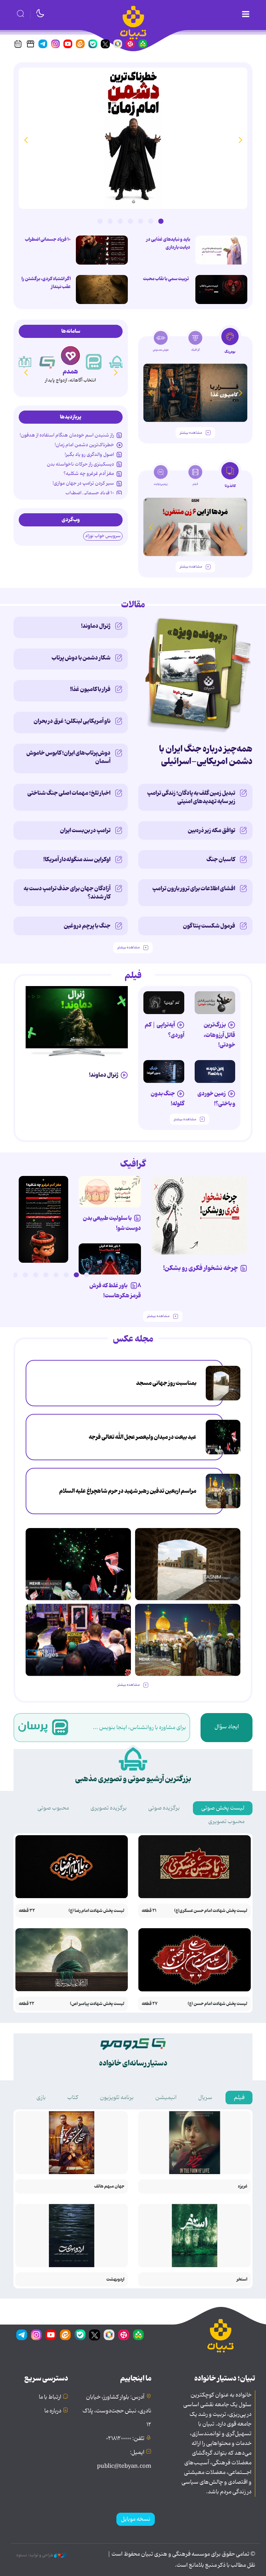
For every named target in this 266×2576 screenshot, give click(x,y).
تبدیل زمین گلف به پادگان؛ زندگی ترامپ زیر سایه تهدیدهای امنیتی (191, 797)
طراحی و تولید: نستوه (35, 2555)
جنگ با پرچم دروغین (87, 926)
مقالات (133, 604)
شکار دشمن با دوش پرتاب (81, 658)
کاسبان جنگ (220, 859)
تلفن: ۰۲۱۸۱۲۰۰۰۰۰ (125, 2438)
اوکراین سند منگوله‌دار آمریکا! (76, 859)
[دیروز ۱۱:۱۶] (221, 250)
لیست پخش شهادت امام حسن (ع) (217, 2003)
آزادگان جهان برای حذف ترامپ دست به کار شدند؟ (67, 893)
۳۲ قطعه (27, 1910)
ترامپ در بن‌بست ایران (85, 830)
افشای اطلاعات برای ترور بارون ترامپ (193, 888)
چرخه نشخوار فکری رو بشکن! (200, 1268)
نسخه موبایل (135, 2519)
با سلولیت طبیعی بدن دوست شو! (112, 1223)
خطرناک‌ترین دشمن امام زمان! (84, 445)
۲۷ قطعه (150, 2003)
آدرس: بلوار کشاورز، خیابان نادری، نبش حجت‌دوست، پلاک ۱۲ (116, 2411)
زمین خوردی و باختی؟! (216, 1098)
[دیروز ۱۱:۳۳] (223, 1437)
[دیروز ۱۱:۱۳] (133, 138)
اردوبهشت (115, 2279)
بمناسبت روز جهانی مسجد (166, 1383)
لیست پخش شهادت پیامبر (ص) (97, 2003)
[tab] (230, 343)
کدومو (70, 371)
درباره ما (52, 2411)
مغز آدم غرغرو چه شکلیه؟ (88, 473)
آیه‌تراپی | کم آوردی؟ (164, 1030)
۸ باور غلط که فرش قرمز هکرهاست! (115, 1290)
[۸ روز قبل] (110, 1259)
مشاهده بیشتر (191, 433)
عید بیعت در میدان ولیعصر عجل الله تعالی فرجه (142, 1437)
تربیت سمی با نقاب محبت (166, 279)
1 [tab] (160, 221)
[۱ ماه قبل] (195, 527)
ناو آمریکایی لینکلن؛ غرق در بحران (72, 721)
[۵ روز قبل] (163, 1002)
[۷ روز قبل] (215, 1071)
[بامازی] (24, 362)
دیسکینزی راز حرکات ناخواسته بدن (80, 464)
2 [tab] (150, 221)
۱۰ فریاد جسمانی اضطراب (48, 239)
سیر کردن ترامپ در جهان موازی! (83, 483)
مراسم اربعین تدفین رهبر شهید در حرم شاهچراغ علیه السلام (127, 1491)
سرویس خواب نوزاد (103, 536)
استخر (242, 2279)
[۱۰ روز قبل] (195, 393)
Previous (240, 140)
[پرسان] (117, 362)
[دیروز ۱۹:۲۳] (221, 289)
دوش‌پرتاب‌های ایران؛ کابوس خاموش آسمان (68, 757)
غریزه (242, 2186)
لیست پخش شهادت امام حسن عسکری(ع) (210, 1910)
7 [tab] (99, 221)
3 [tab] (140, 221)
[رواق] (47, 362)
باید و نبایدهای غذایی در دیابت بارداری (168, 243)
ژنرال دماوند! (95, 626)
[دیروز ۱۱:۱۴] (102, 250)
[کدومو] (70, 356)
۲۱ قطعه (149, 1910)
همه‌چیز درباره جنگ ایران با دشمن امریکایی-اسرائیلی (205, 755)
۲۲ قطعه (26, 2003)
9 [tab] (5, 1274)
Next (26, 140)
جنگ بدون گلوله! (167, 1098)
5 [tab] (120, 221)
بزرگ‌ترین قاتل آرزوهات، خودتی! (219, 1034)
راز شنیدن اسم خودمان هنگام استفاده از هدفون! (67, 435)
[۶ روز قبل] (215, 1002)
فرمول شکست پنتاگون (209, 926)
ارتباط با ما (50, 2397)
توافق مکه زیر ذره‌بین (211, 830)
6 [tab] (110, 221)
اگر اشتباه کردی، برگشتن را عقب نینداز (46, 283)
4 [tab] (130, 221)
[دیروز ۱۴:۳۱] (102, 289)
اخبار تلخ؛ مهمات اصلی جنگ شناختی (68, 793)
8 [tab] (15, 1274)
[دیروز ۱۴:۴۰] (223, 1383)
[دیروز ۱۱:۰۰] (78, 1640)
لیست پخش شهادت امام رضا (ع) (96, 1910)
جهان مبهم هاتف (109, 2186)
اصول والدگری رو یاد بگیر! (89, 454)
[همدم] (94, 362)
···
Please transcribe every entry exactly as written, leaving the pictures out.

[Result of this task]
For every named target in this 266×2576 screenshot, give click(x,y).
تبدیل زمین گلف به پادگان؛ زندگی ترامپ زیر سایه تهدیدهای امنیتی (191, 797)
طراحی و تولید: نستوه (35, 2555)
جنگ با پرچم دروغین (87, 926)
مقالات (133, 604)
شکار دشمن با دوش پرتاب (81, 658)
کاسبان جنگ (220, 859)
تلفن: ۰۲۱۸۱۲۰۰۰۰۰ (125, 2438)
اوکراین سند منگوله‌دار آمریکا! (76, 859)
[دیروز ۱۱:۱۶] (221, 250)
لیست پخش شهادت امام حسن (ع) (217, 2003)
آزادگان جهان برای حذف ترامپ دست به کار شدند؟ (67, 893)
۳۲ قطعه (27, 1910)
ترامپ در بن‌بست ایران (85, 830)
افشای اطلاعات برای ترور بارون ترامپ (193, 888)
چرخه نشخوار فکری رو بشکن! (200, 1268)
نسخه موبایل (135, 2519)
با سلولیت طبیعی بدن دوست شو! (112, 1223)
خطرناک‌ترین دشمن امام زمان! (84, 445)
۲۷ قطعه (150, 2003)
آدرس: بلوار کشاورز، خیابان نادری، نبش حجت‌دوست، پلاک ۱۲ (116, 2411)
زمین خوردی و باختی؟! (216, 1098)
[دیروز ۱۱:۳۳] (223, 1437)
[دیروز ۱۱:۱۳] (133, 138)
اردوبهشت (115, 2279)
بمناسبت روز جهانی مسجد (166, 1383)
لیست پخش شهادت پیامبر (ص) (97, 2003)
[tab] (230, 343)
کدومو (70, 371)
درباره ما (52, 2411)
مغز آدم غرغرو چه شکلیه؟ (88, 473)
آیه‌تراپی | کم آوردی؟ (164, 1030)
۸ باور غلط که فرش قرمز هکرهاست! (115, 1290)
[۸ روز قبل] (110, 1259)
مشاهده بیشتر (191, 433)
عید بیعت در میدان ولیعصر عجل الله تعالی فرجه (142, 1437)
تربیت سمی با نقاب محبت (166, 279)
1 [tab] (160, 221)
[۱ ماه قبل] (195, 527)
ناو آمریکایی لینکلن؛ غرق در بحران (72, 721)
[۵ روز قبل] (163, 1002)
[۷ روز قبل] (215, 1071)
[بامازی] (24, 362)
دیسکینزی راز حرکات ناخواسته بدن (80, 464)
2 [tab] (150, 221)
۱۰ فریاد جسمانی اضطراب (48, 239)
سیر کردن ترامپ در جهان موازی! (83, 483)
مراسم اربعین تدفین رهبر شهید در حرم شاهچراغ علیه السلام (127, 1491)
سرویس خواب نوزاد (103, 536)
استخر (242, 2279)
[۱۰ روز قبل] (195, 393)
Previous (240, 140)
[پرسان] (117, 362)
[دیروز ۱۹:۲۳] (221, 289)
دوش‌پرتاب‌های ایران؛ کابوس خاموش آسمان (68, 757)
غریزه (242, 2186)
لیست پخش شهادت امام حسن عسکری(ع) (210, 1910)
7 [tab] (99, 221)
3 [tab] (140, 221)
[رواق] (47, 362)
باید و نبایدهای غذایی در دیابت بارداری (168, 243)
ژنرال دماوند! (95, 626)
[دیروز ۱۱:۱۴] (102, 250)
[کدومو] (70, 356)
۲۱ قطعه (149, 1910)
همه‌چیز درباره جنگ ایران با دشمن امریکایی-اسرائیلی (205, 755)
۲۲ قطعه (26, 2003)
9 [tab] (5, 1274)
Next (26, 140)
جنگ بدون گلوله! (167, 1098)
5 [tab] (120, 221)
بزرگ‌ترین قاتل آرزوهات، خودتی! (219, 1034)
راز شنیدن اسم خودمان هنگام استفاده از هدفون! (67, 435)
[۶ روز قبل] (215, 1002)
فرمول شکست پنتاگون (209, 926)
ارتباط با ما (50, 2397)
توافق مکه زیر ذره‌بین (211, 830)
6 [tab] (110, 221)
اگر اشتباه کردی، برگشتن را عقب نینداز (46, 283)
4 [tab] (130, 221)
[دیروز ۱۴:۳۱] (102, 289)
اخبار تلخ؛ مهمات اصلی جنگ شناختی (68, 793)
8 [tab] (15, 1274)
[دیروز ۱۴:۴۰] (223, 1383)
[دیروز ۱۱:۰۰] (78, 1640)
لیست پخش شهادت امام رضا (ع) (96, 1910)
جهان مبهم هاتف (109, 2186)
اصول والدگری رو یاد بگیر! (89, 454)
[همدم] (94, 362)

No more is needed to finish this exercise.